Biologists Report: Sturgeon Are Doing Well Below The Dalles And Bonneville Dams, Not So Well Farther Upriver

A juvenile sturgeon. This photo and below: WDFW.

The biggest and longest-lived fish in the Columbia and Snake rivers, White Sturgeon, are doing well downstream of Bonneville Dam and in the river between Bonneville and The Dalles Dam. But they are not doing as well between John Day and McNary dams, and their status between McNary and Priest Rapids dams and in the pools behind three dams on the lower Snake River (Ice Harbor, Lower Monumental, and Little Goose) is not well understood because the reservoirs are sampled infrequently.

 

Sturgeon biologists for the Oregon and Washington departments of fish and wildlife and the Columbia River Inter-Tribal Fish Commission (CRITFC) provided a status report on the species at the Council’s May meeting. Briefly, they reported:

 

The sturgeon population in the Lower Columbia and Willamette rivers is “not ideally where we would like to see it, but it is not at a level that causes concern,” said Peter Stevens of the Oregon Department of Fish and Wildlife.

 

There has been a steady increase in the number of harvestable sturgeon (legal length 38 to 54 inches from tip of the nose to tail fork) since 2013, but production of juveniles has been declining. The reason could have to do with inadequate river flows in the spring, when sturgeon spawn, and also harassment and predation by sea lions, Stevens said.

 

“Sturgeon is a classic example of a fish that plays the long game,” he said. If they don’t like the conditions or are harassed, for example by sea lions, they won’t spawn, and because sturgeon females are ready to spawn only about every five years, that could have an impact on the population. Since 2005, Steller sea lions, one of two sea lion species in the Columbia and Willamette, appear to have deliberately targeted sturgeon, Stevens said. They may be chasing sturgeon away from their preferred spawning habitats.
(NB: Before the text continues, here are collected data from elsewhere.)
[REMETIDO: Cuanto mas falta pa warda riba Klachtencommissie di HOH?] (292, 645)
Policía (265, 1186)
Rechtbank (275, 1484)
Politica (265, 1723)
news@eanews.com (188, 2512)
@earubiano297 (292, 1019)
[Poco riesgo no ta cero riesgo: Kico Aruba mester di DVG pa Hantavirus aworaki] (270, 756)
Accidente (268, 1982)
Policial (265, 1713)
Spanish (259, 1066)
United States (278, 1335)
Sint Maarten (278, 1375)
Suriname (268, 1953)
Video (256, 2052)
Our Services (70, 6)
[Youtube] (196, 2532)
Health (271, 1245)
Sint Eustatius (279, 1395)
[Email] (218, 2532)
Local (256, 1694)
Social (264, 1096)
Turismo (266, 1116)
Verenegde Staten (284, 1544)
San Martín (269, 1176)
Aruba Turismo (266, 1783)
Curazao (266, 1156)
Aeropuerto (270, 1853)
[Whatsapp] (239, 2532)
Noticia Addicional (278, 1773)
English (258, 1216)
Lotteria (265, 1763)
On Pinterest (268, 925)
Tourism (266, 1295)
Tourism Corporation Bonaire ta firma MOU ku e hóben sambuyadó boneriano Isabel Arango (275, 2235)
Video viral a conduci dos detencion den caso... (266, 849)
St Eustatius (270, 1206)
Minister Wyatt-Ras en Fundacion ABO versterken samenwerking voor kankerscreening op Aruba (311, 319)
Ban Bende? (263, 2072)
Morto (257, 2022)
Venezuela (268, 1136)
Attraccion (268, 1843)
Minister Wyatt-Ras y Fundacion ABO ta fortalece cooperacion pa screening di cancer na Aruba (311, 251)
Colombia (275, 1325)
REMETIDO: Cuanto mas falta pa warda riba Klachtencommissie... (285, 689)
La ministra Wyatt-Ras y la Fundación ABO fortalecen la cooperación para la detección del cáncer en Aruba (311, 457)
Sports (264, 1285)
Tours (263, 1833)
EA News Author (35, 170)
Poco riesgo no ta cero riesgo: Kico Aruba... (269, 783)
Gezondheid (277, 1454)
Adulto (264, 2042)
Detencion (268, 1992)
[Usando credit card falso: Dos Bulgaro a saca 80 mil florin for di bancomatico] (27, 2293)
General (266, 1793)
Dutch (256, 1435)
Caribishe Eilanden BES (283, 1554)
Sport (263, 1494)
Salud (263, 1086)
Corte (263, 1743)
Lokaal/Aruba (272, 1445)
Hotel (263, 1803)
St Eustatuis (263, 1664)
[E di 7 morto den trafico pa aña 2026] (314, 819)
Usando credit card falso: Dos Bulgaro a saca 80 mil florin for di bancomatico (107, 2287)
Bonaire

Meanwhile, the number of California sea lions, the other species, is declining. The reduced numbers may be because in the spring they are hazed at, and in some cases removed from, places where fish congregate, such as Bonneville Dam and Willamette Falls.

 

The sturgeon population in the river behind The Dalles Dam “is neither good nor bad,” Blaine Parker of CRITFC said. “Certainly we could have a few more fish in there, but right now it is holding its own.”

 

The population between John Day and McNary dams, though, “has not seen recruitment for a number of years,” Parker said. That population, he said, “is our prime candidate for supplementation” with hatchery-reared fish, as the reservoir could support a larger population. Supplementation of that population is a key element of the CRITFC Sturgeon Supplementation Master Plan, he said.
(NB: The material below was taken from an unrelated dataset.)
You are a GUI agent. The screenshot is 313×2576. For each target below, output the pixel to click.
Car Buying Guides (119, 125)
Laura Heironimus with a sturgeon near Lyons Ferry on the Snake River. "These are beautiful fish," she said. "Some are as old or older than the dams, which were built between 1960 and 1975."

 

Little is known about sturgeon in the Columbia between McNary and Priest Rapids dams, and in the reservoirs behind dams on the lower Snake River, said Laura Heironimus of the Washington Department of Fish and Wildlife. That is because, unlike other populations in the lower Columbia below Bonneville, which are sampled annually, or between Bonneville and McNary Dams, which are sampled on a rotating basis every three years, sturgeon above McNary have only been sampled a few times since the mid-1990s, she said. Some areas were sampled in 2018 and 2019, limited by the funding that was available, which came from cost savings from other projects in the Council’s fish and wildlife program.

 

While the population in the reservoir behind Lower Monumental Dam appears to be of a healthy size and weight, the sturgeon are getting older, not more numerous, and this may have something to do with the productivity of the habitat and prey availability to support a larger population, she said. “You want to see up to 95 percent of the population juveniles, but that is not happening,” she said. More research and monitoring is needed to better understand the status of the populations.

 

“It is important to have consistent monitoring to evaluate changes in these populations and develop conservation or management recommendations,” she said. In light of the limited amount of information available that suggests declining abundance and a lack of recruitment, sturgeon harvest has been closed in the Snake River, upstream of Ice Harbor Dam, since 2015. Similarly, a lack of recent monitoring data led to the closure of sturgeon harvest between McNary and Priest Rapids dams this year.

 

Lack of funding limits sturgeon sampling throughout this stretch of the Columbia and Snake rivers. A new proposal to fund additional surveys was proposed through the Council’s fish and wildlife program this year; however no new funding has yet been identified, she said.